The 29-year-old said he lost his appetite, had a negative reaction to sleep medications and that at one point he weighed less than 200 pounds. He spent time in the Neuro Surgical ICU at Buffalo General Hospital to be stabilized. Okposo's playing weight is listed at 218 pounds.

Okposo played in a 4-on-4 summer league game in Minnesota with other NHL players last week and reported feeling great. New general manager Jason Botterill said Okposo was on track to be ready for training camp.

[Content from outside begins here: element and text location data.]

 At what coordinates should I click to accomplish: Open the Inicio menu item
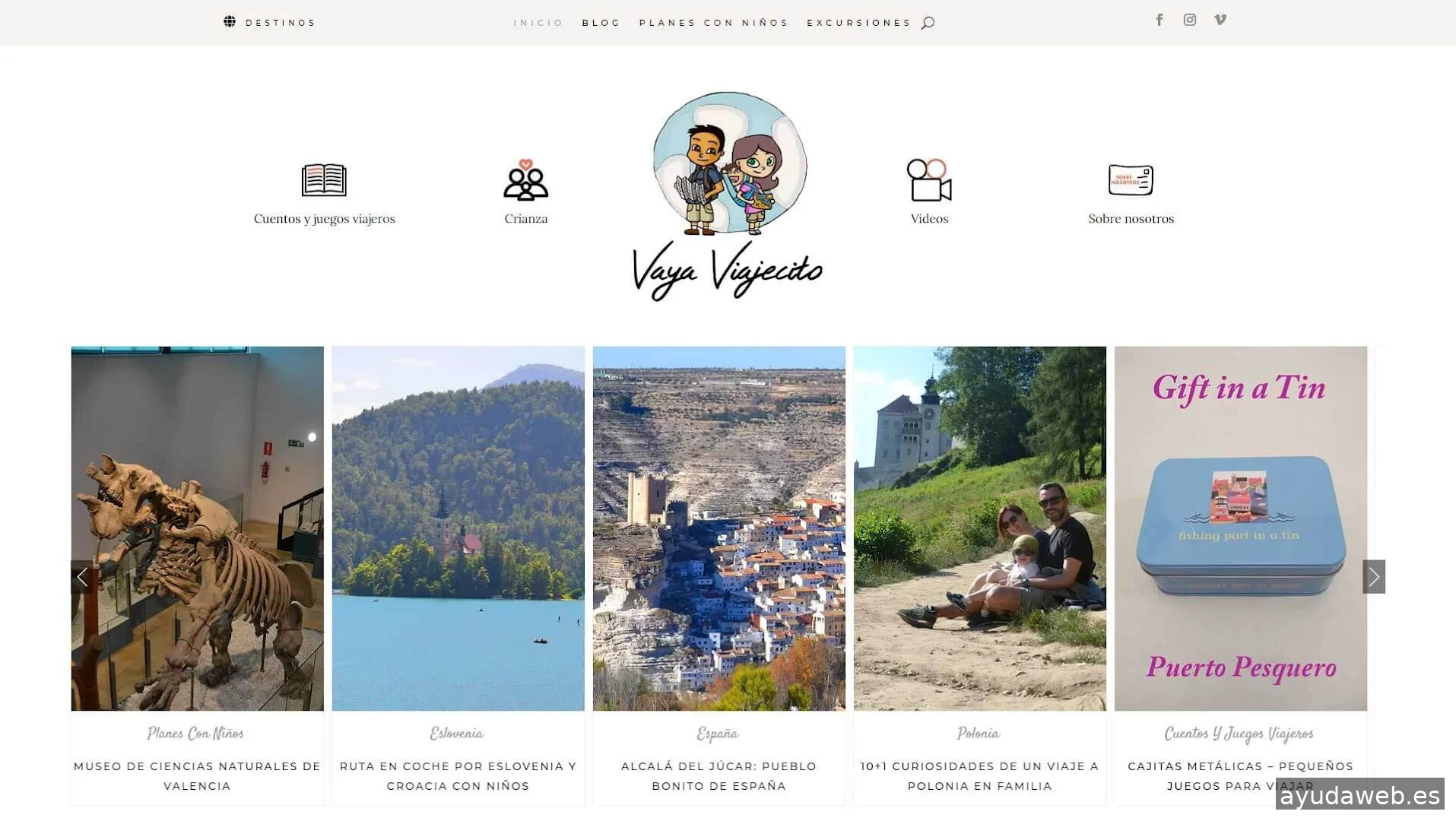[538, 23]
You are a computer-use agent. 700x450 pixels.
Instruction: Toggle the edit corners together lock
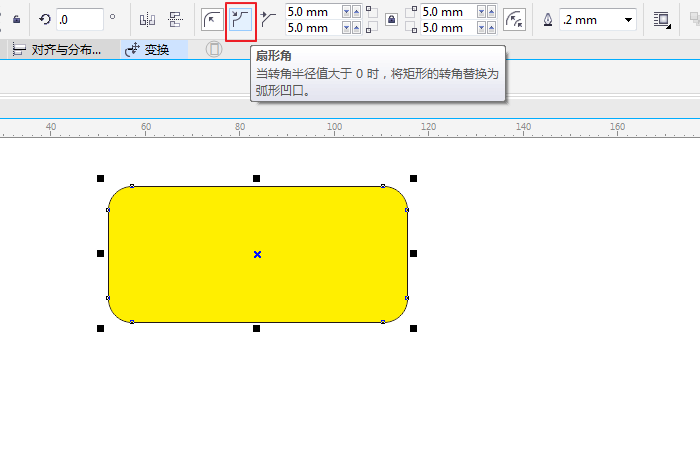coord(391,19)
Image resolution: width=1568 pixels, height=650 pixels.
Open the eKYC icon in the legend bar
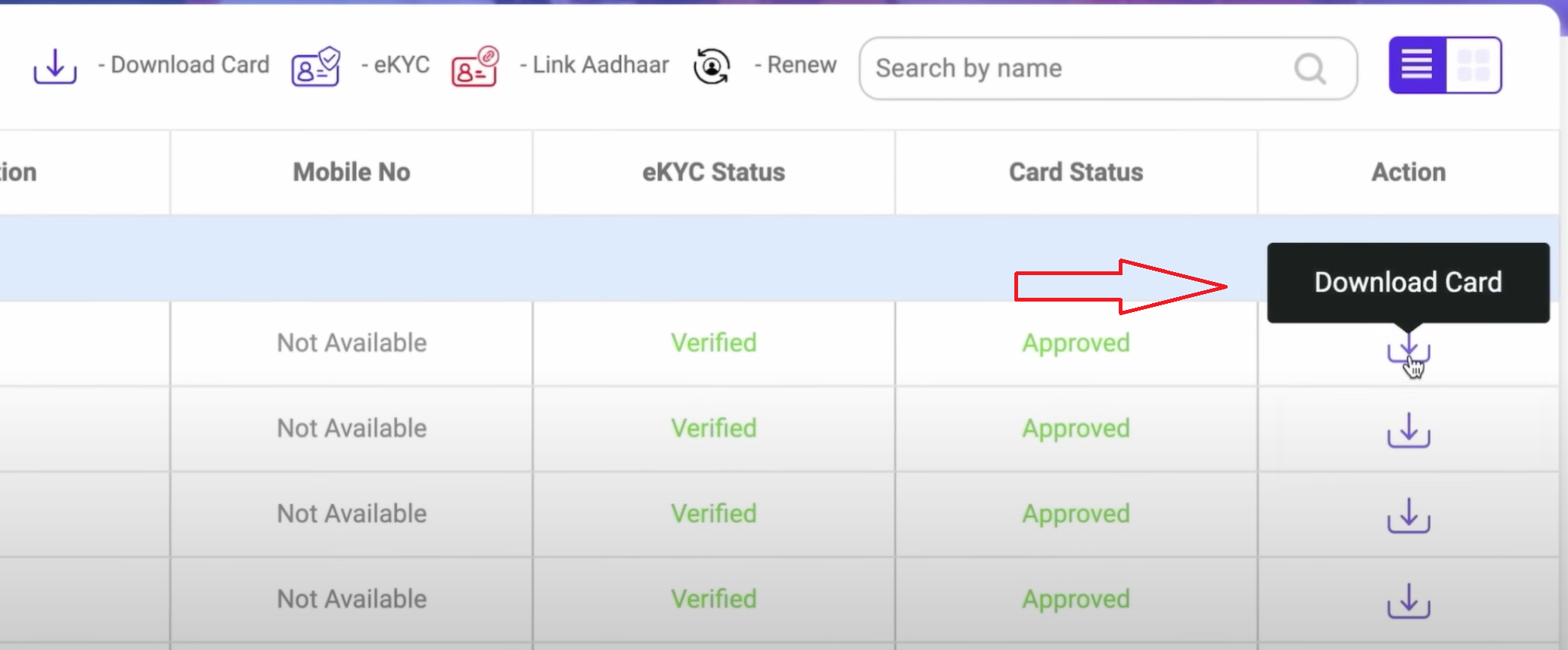[315, 67]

"I've worked with a lot of different people -- concussion experts and people who have dealt with concussions themselves -- and I feel confident in the fact that I can play hockey again," Okposo said in the letter. "In fact, I know I can play again. I know I can play and not worry about hitting my head, which is a major hurdle for someone who's dealt with this. If I didn't feel 100 percent right now, that probably wouldn't be the case."

Okposo's last NHL game was March 27 against Florida. He had 19 goals and 26 assists for 45 points in 65 games during his first season with Buffalo. He signed a $42 million, seven-year contract with the Sabres last summer.

NHL: Gamble to get back Hall of Fame ring
PITTSFORD, N.Y. -- A scuba-diving treasure hunter who found an American Hockey League Hall of Fame ring in one of New York's Finger Lakes is returning it to its owner.

Gary Gavurnik, of Auburn, New York, plans to return the prized ring to former AHL star Dick Gamble on Monday. Gavurnik found it with a metal detector in Canandaigua Lake over the Fourth of July weekend.

The 88-year-old Canadian-born Gamble starred for the AHL's Rochester Americans and retired early in the 1969-70 season. He was inducted into the AHL Hall of Fame in 2007.

Instead of wearing the ring, though, he gave it to his son, Craig, who wore it every day for seven years before losing it in the lake. He never told his dad and ordered a replacement.